Saya berpikir tentang enam tahun terakhir. Seberapa sering, bahkan ketika "dimasukkan, " saya belum merasa dipeluk. Saya bahkan lebih takut sekarang daripada 9/11. Saya berada di New York City ketika pesawat menabrak menara, saya mencium bau mayat yang terbakar selama berhari-hari dan menyaksikan kota saya dan dunia berubah. Saya memiliki seorang wanita mengibarkan bendera Amerika di wajah saya di lingkungan saya. Saya dihentikan di garis keamanan bandara dan digeledah, tas saya dibuka dan digeledah. Saya menghabiskan beberapa jam di ruang tahanan di JFK dalam perjalanan kembali dari Dhaka - saya tidak akan pernah melupakan wanita tua Asia Selatan dalam sari, berbaring di bangku di mana salah satu pergelangan kakinya dirantai. Dia bisa menjadi ibuku.

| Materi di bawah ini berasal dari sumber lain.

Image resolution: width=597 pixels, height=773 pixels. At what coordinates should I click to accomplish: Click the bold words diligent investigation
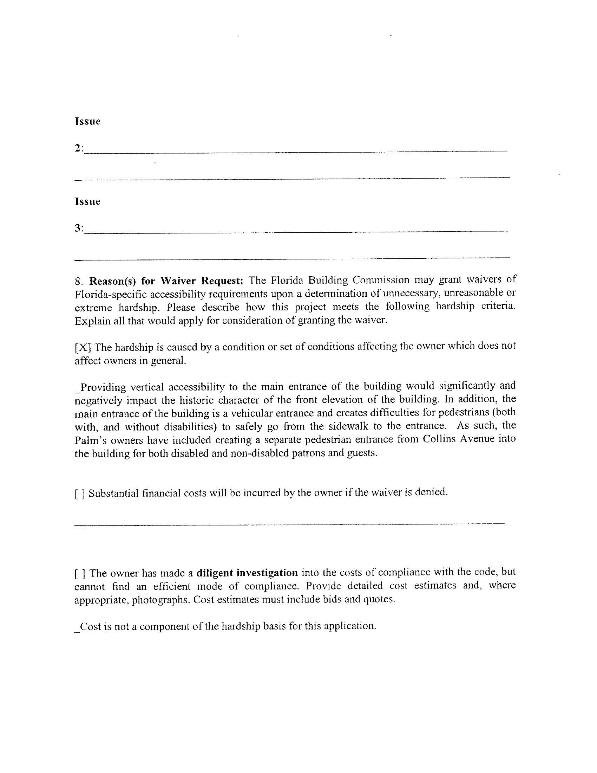[247, 573]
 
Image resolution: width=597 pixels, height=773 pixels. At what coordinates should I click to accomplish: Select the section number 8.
[79, 281]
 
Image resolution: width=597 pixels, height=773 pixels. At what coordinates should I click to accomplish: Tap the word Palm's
[88, 441]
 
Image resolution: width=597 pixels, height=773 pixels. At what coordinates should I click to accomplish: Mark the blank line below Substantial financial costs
[289, 523]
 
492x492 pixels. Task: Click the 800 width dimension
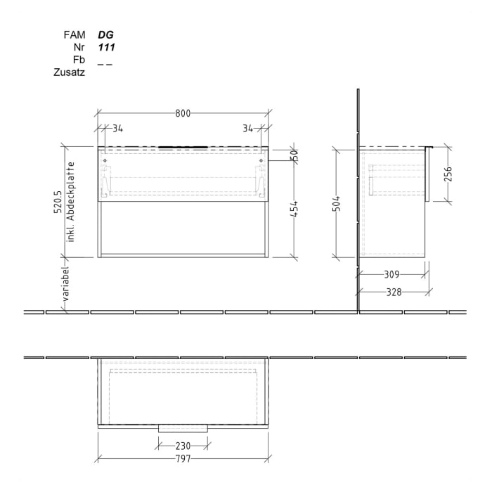183,113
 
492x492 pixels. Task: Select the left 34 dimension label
117,128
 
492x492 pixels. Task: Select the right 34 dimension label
247,128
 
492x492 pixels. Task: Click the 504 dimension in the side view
337,204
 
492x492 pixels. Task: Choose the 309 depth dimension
391,274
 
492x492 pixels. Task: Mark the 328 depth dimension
394,292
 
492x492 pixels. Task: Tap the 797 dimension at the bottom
183,460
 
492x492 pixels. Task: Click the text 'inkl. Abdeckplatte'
71,202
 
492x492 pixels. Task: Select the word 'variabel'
65,283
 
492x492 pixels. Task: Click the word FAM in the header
75,34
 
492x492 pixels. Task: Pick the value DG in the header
105,34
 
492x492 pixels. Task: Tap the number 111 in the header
106,46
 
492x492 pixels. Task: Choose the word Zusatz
70,72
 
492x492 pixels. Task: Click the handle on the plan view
183,428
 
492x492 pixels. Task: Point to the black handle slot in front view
183,148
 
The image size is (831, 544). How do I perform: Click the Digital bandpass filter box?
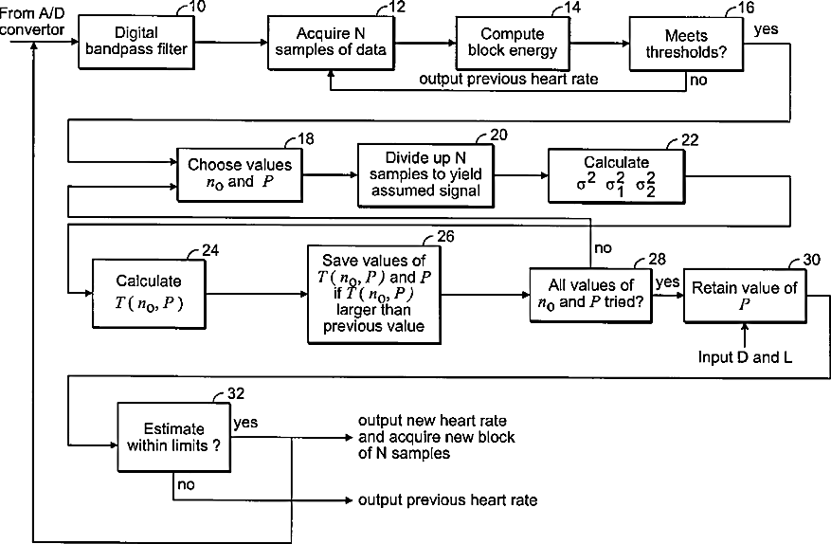(136, 42)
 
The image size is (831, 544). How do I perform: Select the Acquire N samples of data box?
(331, 43)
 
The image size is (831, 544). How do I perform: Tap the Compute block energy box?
(513, 43)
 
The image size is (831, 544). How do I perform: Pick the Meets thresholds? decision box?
(686, 44)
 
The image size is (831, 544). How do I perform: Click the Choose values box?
(240, 175)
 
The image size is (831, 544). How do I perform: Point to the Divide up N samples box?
(425, 175)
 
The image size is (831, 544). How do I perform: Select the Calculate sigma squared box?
(616, 176)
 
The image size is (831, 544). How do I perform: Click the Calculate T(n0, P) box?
(149, 294)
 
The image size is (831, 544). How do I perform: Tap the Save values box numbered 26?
(374, 294)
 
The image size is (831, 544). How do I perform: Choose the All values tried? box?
(590, 295)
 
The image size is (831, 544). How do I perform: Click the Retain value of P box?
(745, 296)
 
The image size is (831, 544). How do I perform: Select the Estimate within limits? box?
(173, 437)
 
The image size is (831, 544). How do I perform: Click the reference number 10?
(197, 7)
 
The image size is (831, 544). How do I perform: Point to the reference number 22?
(690, 140)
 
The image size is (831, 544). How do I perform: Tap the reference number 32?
(236, 393)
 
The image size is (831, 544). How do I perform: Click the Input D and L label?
(745, 357)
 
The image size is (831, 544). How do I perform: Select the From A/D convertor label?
(32, 22)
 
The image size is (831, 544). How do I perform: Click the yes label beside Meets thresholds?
(767, 29)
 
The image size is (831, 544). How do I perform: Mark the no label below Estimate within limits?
(186, 484)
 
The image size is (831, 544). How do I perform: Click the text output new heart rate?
(432, 421)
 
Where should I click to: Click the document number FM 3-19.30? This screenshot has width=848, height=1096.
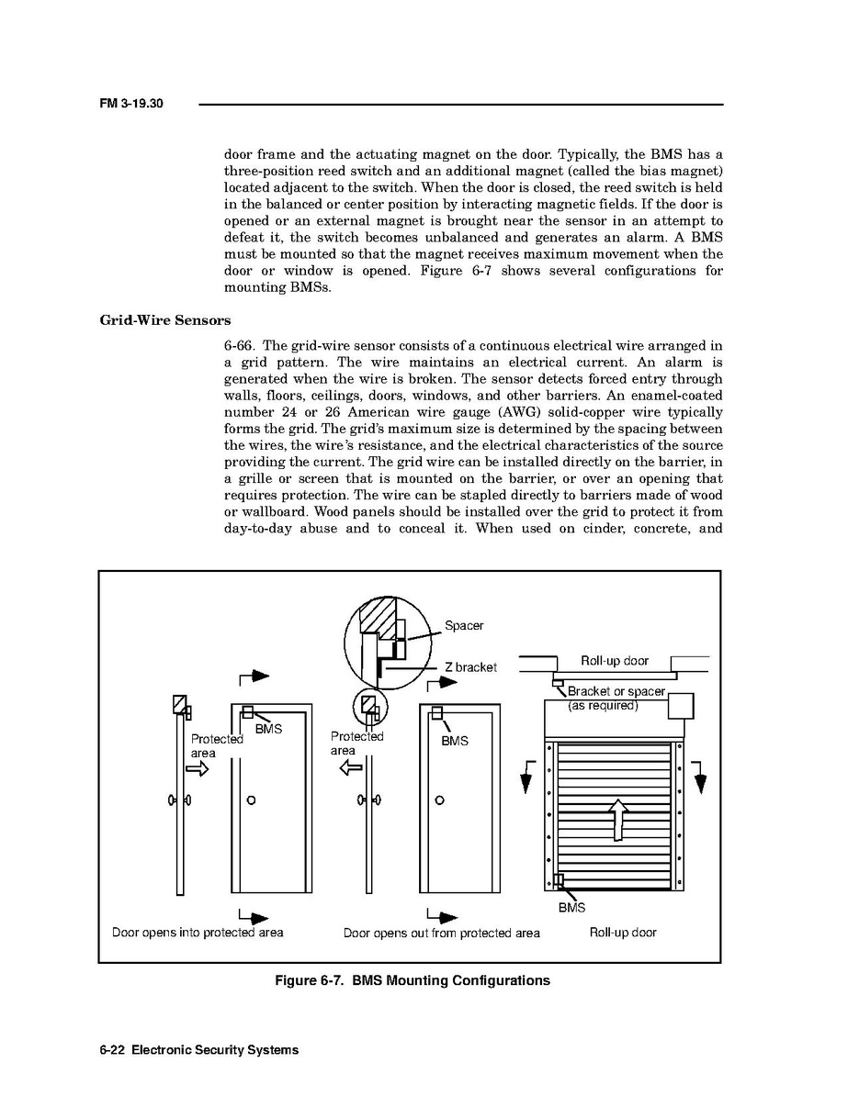point(130,104)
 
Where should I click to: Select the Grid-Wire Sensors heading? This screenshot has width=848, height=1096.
point(164,320)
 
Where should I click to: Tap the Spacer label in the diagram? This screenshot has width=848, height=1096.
point(464,626)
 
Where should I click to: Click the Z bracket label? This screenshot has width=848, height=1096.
point(470,667)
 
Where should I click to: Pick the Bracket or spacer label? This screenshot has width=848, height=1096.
point(616,692)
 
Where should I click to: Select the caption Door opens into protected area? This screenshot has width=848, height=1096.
point(198,933)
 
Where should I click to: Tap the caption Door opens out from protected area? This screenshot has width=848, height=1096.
point(442,934)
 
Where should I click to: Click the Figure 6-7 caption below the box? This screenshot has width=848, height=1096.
point(413,980)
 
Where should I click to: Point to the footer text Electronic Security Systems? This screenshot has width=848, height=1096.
point(215,1050)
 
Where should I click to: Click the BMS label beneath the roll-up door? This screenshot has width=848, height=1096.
point(571,909)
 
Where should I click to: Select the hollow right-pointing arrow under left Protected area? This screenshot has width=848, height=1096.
point(198,769)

Saya menonjol untuk kulit cokelat saya, nama Muslim saya. Di jalur paspor saya menonjol di tempat kelahiran saya. Tapi aku merangkul siapa aku. Saya tidak religius, tapi saya dengan bangga mengatakan saya Muslim, anak saya Muslim. Suamiku bangga mengatakan dia menikah dengan seorang wanita Muslim Bangladesh.
Saya khawatir tentang putri saya, yang berjuang melawan kegelapannya, yang sering merasa ditinggalkan di lautan anak-anak putih dan terang dan sedang-cokelat. Saat dia menavigasi sekolah di Trump's America, akankah dia menyamakan kulit coklat gelapnya dengan pengasingan? Akankah anak-anak yang tidak baik menertawakannya karena warna dan namanya? Bagaimana saya mendukungnya ketika saya berjuang setiap hari dengan rasa harga diri saya sendiri?
Bagaimana kita yang takut empat tahun ke depan - akankah ada registrasi Muslim untuk melengkapi larangan bepergian pada orang-orang dari negara-negara mayoritas Muslim? Deportasi? - membuat anak-anak kita merasa aman, membantu mereka menavigasi dunia ini? Kita perlu membangun komunitas yang inklusif untuk anak-anak kita dan diri kita sendiri. Kita perlu memungkinkan anak-anak kita dengan bangga menyatakan etnisitas mereka dan membela toleransi, kesetaraan, rasa hormat! Saatnya berbicara! Seperti yang dikatakan Gandhi: "Jadilah perubahan yang ingin Anda lihat di dunia."
Kisah ini awalnya muncul di EmbraceRace dan diterbitkan ulang di sini dengan izin. EmbraceRace adalah komunitas multiras yang saling mendukung satu sama lain untuk membantu mengasuh anak-anak yang bijaksana dan terinformasi tentang ras. Bergabunglah dengan kami di sini!